Missione e condanna

Missione e condanna
Giancarlo Dotto
3 min

Che cosa mette romanzescamente insieme quelli che sono tutti blacks (oggi all’Olimpico per il visibilio dei romani) e quelli che sono a strisce black and white (tre ore dopo allo Stadium contro la Spal)? L’inesorabilità. La vittoria come missione e come condanna. Che la palla sia ovale o tonda, che sia Waka Nathan o Beppe Furino, che parta tutto da una danza folle o da un ventre caldo, tra urla e tagli di luce, è lo stesso occhio paranoico che spaventa prima di farla a pezzi l’interferenza tra sé e il proprio destino. All Blacks e Juventus fanno notizia solo quando non vincono. Detto altrimenti,se fallisci in black o in black e white ti senti uno zero, l’ultima calpestabile cacca del pianeta. Se fallisci dentro qualunque altro colore il dramma è sempre opinabile, poiché resta comunque dolce la vita o il babà.

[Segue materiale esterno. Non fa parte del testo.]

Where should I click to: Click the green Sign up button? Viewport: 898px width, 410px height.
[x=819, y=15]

La differenza, niente affatto minima, è che per i neozelandesi (da nove anni consecutivi in testa al ranking internazionale) l’impresa in quanto opera permanente è la conseguenza del mito, il fiato di una nazione alle spalle. Nazione uguale identificazione. Nel caso dei bianconeri il mito è aspirazione (meglio se sostenuta dal profitto). Di un popolo disperso tra nord e sud, dentro una nazione più ostile che amica.

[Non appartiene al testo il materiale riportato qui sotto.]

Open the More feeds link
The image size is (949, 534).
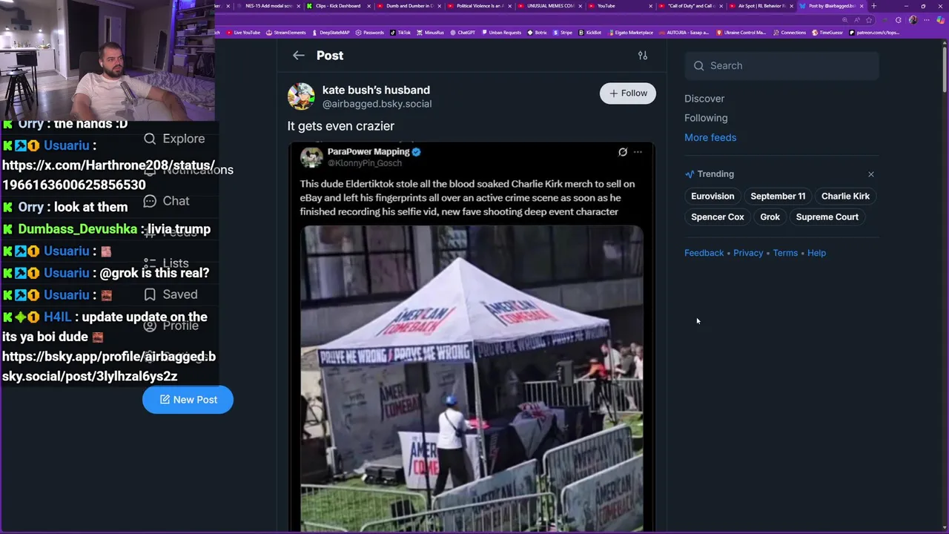[x=710, y=137]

«Vincere non è importante, è l’unica cosa che conta» non lo sentirete mai dalla bocca di un Ben Smith (per cui “neozelandese” è casomai l’unica cosa che conta). Concetto o slogan che sia, fesso, nel senso di vuoto, come pochi. Il cannibalismo applicato allo sport sottrae valore alle proprie imprese realizzate e ingigantisce quelle altrui mancate. Alimenta il tedio dei vincenti e la frustrazione negli sconfitti. Umilia l’attesa, ammorba la trama. Non funziona. Per la Juve l’ottavo scudetto consecutivo sarebbe come infilarsi un tutù bucato nell’atto di mimare stancamente il rituale della gioia, mentre a Napoli o a Roma, ma di questi tempi anche a Milano, ballerebbero la rumba sui cornicioni del palazzi. Pur di non stare lì a vita a reggere l’abito della solita sposa, noncurante di essere troppo vecchia e poco signora.
Il cannibale, alla fine, divora se stesso. Se chiedi alla gente di Merckx, i più ricorderanno lui piangente come una creatura nel lettino, accusato di doping, un’immagine crudele ma che autorizza la gente a sperare che ci sia un futuro nel nome di Gimondi o di Poulidor, gli eterni sconfitti. Nessuna cosa vivente sopporta di vincere a oltranza. L’ultima emozione forte del tifoso juventino risale all’addio di Del Piero, sei anni fa, a soffocare la festa scudetto. Sciarpe bianconere lanciate come fiori, tutti che piangevano come vitelli. Uno psicodramma collettivo, come mai si era visto in uno stadio italiano, superato solo anni dopo dall’addio di Totti. L’emozione è il sale del calcio. La sua necessità. Sarà per questo, è per questo, che Andrea Agnelli, il giovin signore, il più lungimirante di tutti, sta flirtando così intensamente con l’Europa. Dove covano le storie, le imprese e i cavalieri giusti per riattizzare i cuori fiaccati dall’abitudine.